Simple Tips to Deter and Detect Office Theft

From stealing tips to collecting false refunds and rebates, from preferential deals with suppliers and customers to diverting work to employees’ private interests, from stealing employer assets to misusing company credit cards, the ways a worker can steal are almost limitless.

Yet, a few simple tools and just a handful of hours each month can add 5-8% profits to your business (based on average theft incidents across a wide range of industry sectors). Still, employers either are loathe to implement these simple solutions or are blind to the risks they face.

Logs, annual cash flow and P&L projections, tracking data and yields analyses are the primary weapons to thwart shrinkage.

Many businesses see these logs as redundant and not effective. That is true, if you do not use them or know how to interpret them.

Let’s start with logs. keeping track of such things as time in and out, work hours on a project, mileage, tool crib access provide two benefits. First, just by being tracked, an employee is less likely to exploit vulnerabilities because they see increased risk. Second, when you analyse these logs regularly, you can detect patterns and emerging problems, before they become substantial.

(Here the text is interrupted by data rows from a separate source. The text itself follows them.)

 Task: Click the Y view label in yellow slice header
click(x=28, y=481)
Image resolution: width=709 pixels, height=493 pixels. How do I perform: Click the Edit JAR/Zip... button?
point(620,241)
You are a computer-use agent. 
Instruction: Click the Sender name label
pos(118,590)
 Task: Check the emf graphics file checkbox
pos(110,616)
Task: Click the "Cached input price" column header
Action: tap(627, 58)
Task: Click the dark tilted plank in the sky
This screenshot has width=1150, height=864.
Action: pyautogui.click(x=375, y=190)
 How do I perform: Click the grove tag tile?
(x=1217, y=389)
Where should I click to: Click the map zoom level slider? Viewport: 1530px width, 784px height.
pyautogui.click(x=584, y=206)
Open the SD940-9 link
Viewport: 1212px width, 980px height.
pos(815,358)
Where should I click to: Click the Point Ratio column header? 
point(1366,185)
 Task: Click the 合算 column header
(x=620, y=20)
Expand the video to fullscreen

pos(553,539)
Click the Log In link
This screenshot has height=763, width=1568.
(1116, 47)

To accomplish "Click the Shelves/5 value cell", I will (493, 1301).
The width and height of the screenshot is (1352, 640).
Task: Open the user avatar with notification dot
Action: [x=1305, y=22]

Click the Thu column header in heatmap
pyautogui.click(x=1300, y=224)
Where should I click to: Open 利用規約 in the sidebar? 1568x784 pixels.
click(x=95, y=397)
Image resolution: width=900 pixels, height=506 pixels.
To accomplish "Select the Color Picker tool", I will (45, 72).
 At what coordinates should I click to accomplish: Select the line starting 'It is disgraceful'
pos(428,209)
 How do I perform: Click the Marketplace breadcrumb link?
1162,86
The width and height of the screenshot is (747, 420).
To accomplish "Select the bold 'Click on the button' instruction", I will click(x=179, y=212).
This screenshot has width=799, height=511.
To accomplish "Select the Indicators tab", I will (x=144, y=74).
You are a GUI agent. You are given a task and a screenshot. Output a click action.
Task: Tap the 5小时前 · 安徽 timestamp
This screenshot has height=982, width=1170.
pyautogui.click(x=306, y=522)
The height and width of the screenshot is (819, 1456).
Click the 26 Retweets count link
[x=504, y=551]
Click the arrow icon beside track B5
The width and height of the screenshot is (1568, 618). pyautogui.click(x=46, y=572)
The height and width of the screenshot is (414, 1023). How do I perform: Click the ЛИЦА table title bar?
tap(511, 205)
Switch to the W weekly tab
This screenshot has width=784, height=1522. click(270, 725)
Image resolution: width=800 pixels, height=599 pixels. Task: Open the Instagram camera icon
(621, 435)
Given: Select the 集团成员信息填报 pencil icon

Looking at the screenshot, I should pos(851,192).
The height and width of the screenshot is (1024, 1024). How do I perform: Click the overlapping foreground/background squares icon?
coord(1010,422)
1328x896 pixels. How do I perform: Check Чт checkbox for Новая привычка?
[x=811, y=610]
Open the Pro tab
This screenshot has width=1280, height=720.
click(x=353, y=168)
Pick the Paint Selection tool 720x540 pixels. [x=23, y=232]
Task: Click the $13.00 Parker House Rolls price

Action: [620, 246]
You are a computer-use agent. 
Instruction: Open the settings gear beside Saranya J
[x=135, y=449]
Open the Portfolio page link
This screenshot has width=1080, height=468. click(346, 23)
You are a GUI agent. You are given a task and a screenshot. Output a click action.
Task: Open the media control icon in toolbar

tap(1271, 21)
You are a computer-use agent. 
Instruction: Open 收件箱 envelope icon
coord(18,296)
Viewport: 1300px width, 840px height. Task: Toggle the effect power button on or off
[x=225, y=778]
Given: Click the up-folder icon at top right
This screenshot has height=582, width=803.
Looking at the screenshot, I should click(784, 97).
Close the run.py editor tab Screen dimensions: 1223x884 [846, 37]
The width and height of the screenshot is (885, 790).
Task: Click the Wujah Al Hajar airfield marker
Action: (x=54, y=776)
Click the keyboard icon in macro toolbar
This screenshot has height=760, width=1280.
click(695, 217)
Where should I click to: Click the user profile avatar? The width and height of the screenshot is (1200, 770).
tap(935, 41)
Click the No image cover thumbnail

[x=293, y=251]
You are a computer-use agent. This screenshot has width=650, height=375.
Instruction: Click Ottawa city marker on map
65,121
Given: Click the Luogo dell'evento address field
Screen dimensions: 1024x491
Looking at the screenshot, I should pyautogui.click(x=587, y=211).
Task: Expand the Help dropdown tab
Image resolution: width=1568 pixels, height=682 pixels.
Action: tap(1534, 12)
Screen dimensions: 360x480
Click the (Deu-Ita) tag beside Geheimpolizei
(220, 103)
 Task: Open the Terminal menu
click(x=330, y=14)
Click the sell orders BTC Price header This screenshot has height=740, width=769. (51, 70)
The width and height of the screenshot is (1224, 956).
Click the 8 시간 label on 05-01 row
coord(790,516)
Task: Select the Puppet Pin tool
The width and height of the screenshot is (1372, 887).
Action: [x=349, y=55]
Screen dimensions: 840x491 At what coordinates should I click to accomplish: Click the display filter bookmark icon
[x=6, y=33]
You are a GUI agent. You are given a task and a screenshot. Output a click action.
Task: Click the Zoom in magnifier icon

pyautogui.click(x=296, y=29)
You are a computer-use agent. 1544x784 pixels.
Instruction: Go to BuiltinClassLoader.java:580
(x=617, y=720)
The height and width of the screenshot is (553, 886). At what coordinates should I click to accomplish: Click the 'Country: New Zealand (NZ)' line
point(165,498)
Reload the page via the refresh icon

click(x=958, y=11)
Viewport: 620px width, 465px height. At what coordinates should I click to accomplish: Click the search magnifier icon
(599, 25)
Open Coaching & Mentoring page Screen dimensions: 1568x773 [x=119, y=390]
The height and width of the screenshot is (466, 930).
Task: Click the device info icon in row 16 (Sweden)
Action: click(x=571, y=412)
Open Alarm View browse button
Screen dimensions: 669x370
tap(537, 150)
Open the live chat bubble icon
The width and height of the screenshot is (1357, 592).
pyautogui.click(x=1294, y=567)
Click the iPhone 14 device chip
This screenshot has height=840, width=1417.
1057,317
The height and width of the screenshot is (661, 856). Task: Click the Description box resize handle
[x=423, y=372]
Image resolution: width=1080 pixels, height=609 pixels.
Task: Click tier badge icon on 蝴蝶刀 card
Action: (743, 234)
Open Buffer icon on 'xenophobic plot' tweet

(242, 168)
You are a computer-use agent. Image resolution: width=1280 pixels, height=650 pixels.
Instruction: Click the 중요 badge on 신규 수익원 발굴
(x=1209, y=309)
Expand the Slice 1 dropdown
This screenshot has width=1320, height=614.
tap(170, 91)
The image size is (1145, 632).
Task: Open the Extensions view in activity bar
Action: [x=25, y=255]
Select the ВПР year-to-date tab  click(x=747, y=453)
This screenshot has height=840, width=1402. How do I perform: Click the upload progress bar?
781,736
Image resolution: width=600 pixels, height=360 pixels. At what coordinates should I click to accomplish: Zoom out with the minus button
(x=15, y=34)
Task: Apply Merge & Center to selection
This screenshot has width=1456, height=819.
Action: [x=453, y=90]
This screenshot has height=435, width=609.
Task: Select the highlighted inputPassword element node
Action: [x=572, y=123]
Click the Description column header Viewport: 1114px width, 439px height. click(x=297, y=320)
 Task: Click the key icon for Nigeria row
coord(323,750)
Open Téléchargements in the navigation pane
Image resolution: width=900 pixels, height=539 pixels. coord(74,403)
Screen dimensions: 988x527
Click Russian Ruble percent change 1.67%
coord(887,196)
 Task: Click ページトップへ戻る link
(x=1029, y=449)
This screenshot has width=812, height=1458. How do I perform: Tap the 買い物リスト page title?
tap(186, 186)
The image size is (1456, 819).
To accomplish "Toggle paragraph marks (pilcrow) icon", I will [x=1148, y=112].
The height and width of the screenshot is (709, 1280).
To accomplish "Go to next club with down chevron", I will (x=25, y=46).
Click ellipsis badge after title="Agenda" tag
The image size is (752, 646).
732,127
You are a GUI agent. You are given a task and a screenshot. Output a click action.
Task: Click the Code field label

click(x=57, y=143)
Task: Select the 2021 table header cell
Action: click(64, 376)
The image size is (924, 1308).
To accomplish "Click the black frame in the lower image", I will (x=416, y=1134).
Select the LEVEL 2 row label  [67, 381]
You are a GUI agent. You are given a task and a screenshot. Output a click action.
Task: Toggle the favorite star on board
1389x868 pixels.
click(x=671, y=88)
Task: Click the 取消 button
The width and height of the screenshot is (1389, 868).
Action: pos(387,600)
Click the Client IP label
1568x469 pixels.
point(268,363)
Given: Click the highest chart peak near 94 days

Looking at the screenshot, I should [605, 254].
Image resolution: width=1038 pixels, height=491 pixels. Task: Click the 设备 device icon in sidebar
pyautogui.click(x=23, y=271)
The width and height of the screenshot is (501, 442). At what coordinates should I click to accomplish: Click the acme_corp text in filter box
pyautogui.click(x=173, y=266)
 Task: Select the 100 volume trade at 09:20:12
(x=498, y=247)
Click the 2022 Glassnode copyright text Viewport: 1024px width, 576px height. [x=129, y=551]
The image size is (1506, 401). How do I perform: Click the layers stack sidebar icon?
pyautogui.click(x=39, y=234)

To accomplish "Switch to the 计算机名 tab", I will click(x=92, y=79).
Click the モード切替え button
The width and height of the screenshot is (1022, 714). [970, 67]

Annual financial statements should be automatic for any business, even if you are the only employee. Using a good accounting software package enables you to generate these reports with the click of a button. If you opt for the less secure spreadsheets, you may miss the minutia of weekly bookkeeping missteps, but your year-end cash flow and P&L statements, compared to ideal yields, will tell you where your profits are bleeding away from your business.

Yields analyses commonly are seen as teh venue of restaurants, who need to know if they need to adjust meal prices to reflect costs differences in ingredients. But they also can tell you, specifically, where those yields are failing and may lead to detection of intentional theft or fraud. But yields analyses work in almost any environment. How many input hours are involved in manufacturing a specific piece of equipment? does the amount of time and the cost per unit fluctuate? Are you generating the gross profit you projected? Now, you can examine to see where that weakness exists. How about supply use, such as gas for welders, vehicle oil changes, mileage for fleets? Yields analyses will reveal secrets you would otherwise have not uncovered.

Typically, any templates can be developed specifically for a business within a few hours, and the time involved in reviewing teh data they provide may take less than a couple of hours each week, yet they may recover hundreds of times that in lost profits.